文書の抜粋:
______________________________
サルーン並みの快適性+スポーツカー並みの走り

見た目はベタな4駆車。でもハンドルを握れば、走りは呆れるほどスポーティ。もちろん、全世界の自動車屋さんにとって最大のマーケットであるアメリカに、受け入れてもらいやすい品物をという商売的な都合はあるにせよ、X5はBMWらしいプレミアムをそのまま保ちつつ、爆発的な動力性能と緻密な運動性能を最大のウリとする、実に“らしい”高速型SUVとしてデビューした。

が、ポルシェに噛みつこうかといわんばかりの馬鹿力、286psを放つ、4.4LV8エンジン搭載の4.4iの1グレードではいくらなんでも物騒すぎるだろう、ということで追加されたのが、マイルドにして廉価な3.0i……、と考えて間違いはないと思う。実際、日本での価格設定も戦略的なもの。つまり、こちらが本筋と。
______________________________
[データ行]
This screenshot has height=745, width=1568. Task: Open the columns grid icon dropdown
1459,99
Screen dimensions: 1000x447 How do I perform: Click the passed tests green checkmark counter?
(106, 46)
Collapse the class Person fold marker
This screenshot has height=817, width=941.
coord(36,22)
______________________________
やること:
(1) X5についての文章によると、4.4iに搭載されたエンジンは何psを発揮しますか。
(2) X5についての文章のうち、「見た目はベタな4駆車。でもハ」から「の。つまり、こちらが本筋と。」までを、その両端も含めて書き直してください。その際、「アメリカ」を「北米」に置き換えてください。

演習の解答:
(1) 286psです。

(2)
見た目はベタな4駆車。でもハンドルを握れば、走りは呆れるほどスポーティ。もちろん、全世界の自動車屋さんにとって最大のマーケットである北米に、受け入れてもらいやすい品物をという商売的な都合はあるにせよ、X5はBMWらしいプレミアムをそのまま保ちつつ、爆発的な動力性能と緻密な運動性能を最大のウリとする、実に“らしい”高速型SUVとしてデビューした。

が、ポルシェに噛みつこうかといわんばかりの馬鹿力、286psを放つ、4.4LV8エンジン搭載の4.4iの1グレードではいくらなんでも物騒すぎるだろう、ということで追加されたのが、マイルドにして廉価な3.0i……、と考えて間違いはないと思う。実際、日本での価格設定も戦略的なもの。つまり、こちらが本筋と。